On pourrait encore grossir le nombre de ces témoignages que la mort de Kalala Omotunde ne convaincrait pas de son effectivité, si l’on se remémore les images du palais des Congrès de Yaoundé, le 28 octobre lorsqu’il a été élevé à la distinction de Maître des Sciences et des Traditions Africaines, pour sa contribution à la valorisation des Humanités Classiques Africaines. Et pourtant, l’écrivain et égyptologue est décédé le 14 novembre 2022 dans sa Guadeloupe natale, officiellement des suites d’une crise cardiaque, à l’âge de 55 ans. Farouche défenseur de la pensée africaine, il avait choisi de se rebaptiser d’un nom authentique kamite, Nioussérê Kalala Omotunde. Nioussérê d’origine égyptienne, comme le berceau du savoir selon ses thèses, et Kalala, comme l’organe traditionnel de résolution de problèmes du Congo.

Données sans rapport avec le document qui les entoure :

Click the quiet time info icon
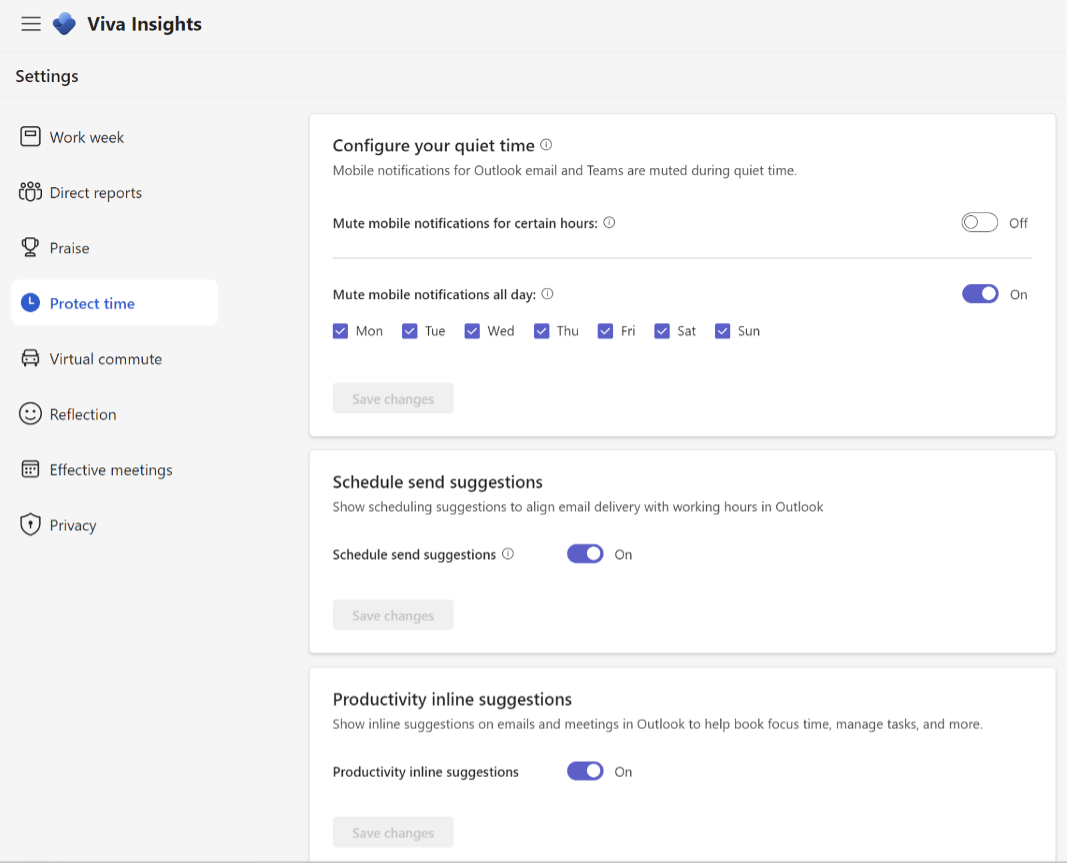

Que la Renaissance Africaine soit!
Pourquoi, parmi les nombreuses figures dont la présence emblématique aurait pu déclencher cette profusion de discours et d’images, est-ce celle de Kalala Omotunde se trouve jouer ce rôle aujourd’hui ? Répondre à cette question empêche de penser que le nom Kalala Omotunde, aujourd’hui, à ce moment, de cette manière, a quelque chose d’une actualité provenant de deux directions. «La première, assure le Pr Charles Binam Bikoï, l’œuvre du disparu continue son chemin dans la pensée africaine et retentit en profondeur sur ceux qui, cherchant une nourriture spirituelle, s’accordent à son rythme intérieur».

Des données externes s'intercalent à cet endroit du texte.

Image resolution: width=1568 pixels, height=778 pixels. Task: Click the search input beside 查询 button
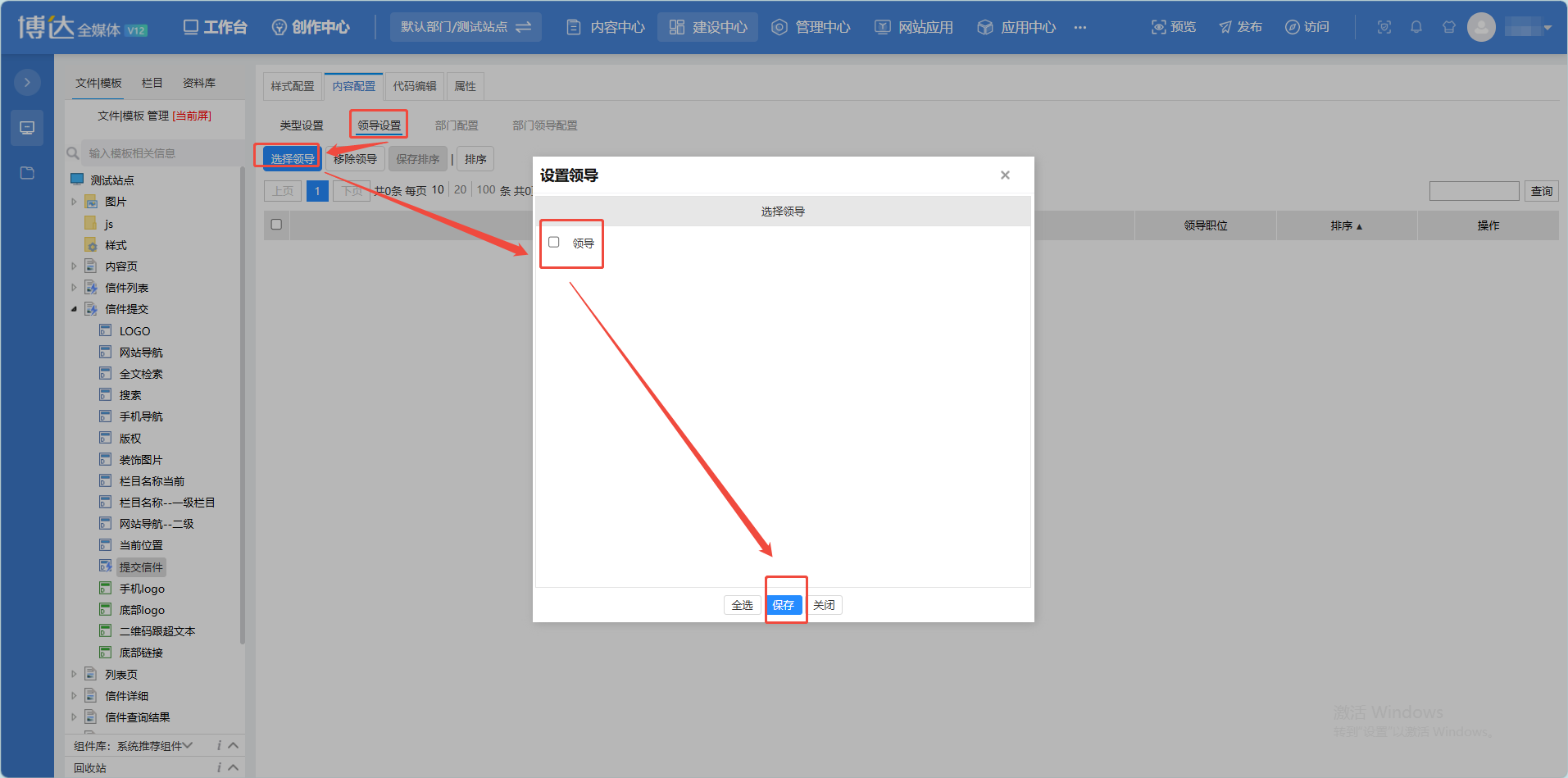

À en croire l’universitaire camerounais, «la seconde est que Kalala Omotunde a dérangé de son vivant, arrange par sa mort, on va pouvoir le célébrer, montrer combien on l’appréciait, on l’estimait, sans que sa voix puisse crier au mensonge». Et le togolais Pitalounani Barcola de résumer: «On peut ne pas l’aimer, mais l’objectivité oblige de reconnaître son intelligence, sa lucidité d’esprit, son art oratoire et son dévouement sans réserve pour l’Afrique et au peuple noir, notre peuple».

Destruction de mythes
«Jean-Philippe Kalala Omotunde s’en est allé. Yako à nous tous. Il laisse derrière lui des livres indispensables et des millions d’esprits qu’il a contribué à éveiller. Bonne transition, frère», sanglote Nathalie Yamb sur sa page Facebook ce 18 novembre 2022. Les livres en question sont tournés vers l’Afrocentricité, qui cherche à déconstruire les savoirs pour repositionner l’homme noir, contrairement à la négritude de Senghor et Césaire. Ce ne peut être un pur hasard si le travail de repérage de ses écrits place en première ligne «Les racines africaines de la civilisation européenne» (Menaibuc Éditions, 2004).

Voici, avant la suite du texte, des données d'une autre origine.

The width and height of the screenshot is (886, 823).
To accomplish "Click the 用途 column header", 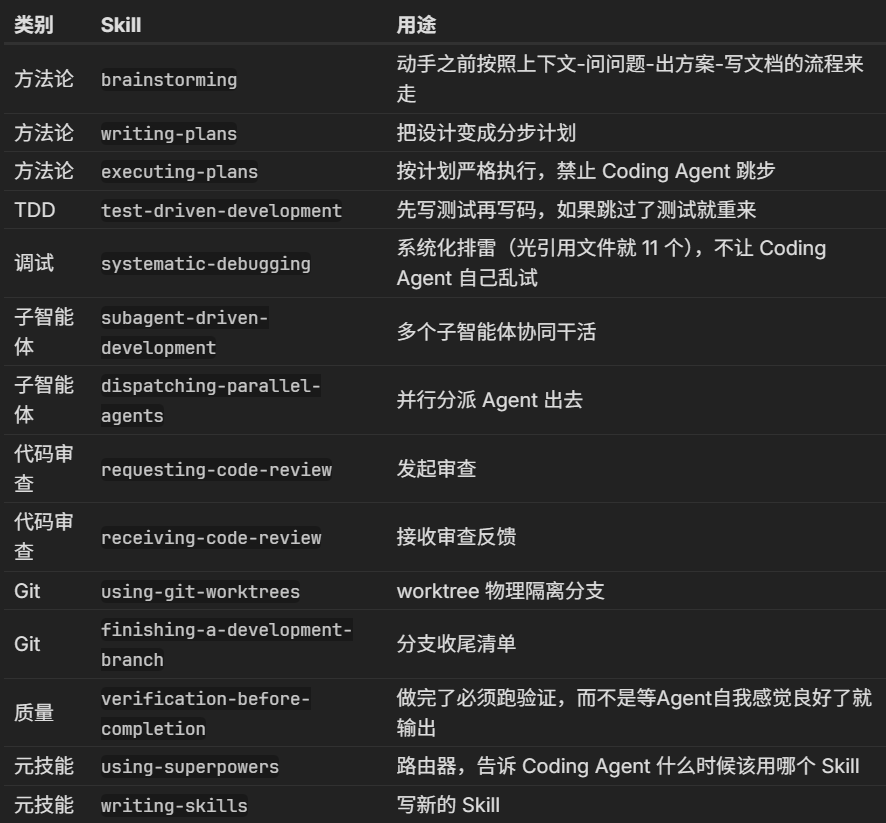I will [416, 26].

Grâce à Kalala Omotunde, on sait aujourd’hui de façon formelle que les plus grands intellectuels de la Grèce antique, à savoir. Thales, Pythagore, Eudoxe, Solon, Platon, etc….furent a l’origine des disciples des prêtres nègres de l’Égypte ancienne, tels Wunuphis et Seknuphis d’Heliopolis (Iounou), Conuphis et Pammenes de Memphis (Men Nefer), Sonchis de Sais, etc….. On sait également que la plupart des découvertes scientifiques faites par les Frecs dès le 6e siècle avant J. C., avaient déjà été maitrisées par les Africains anciens avant même le 3e millénaire avant. J.C.: astronomie, géométrie, maïeutique, écriture, médecine, navigation, théorèmes de mathématique, etc.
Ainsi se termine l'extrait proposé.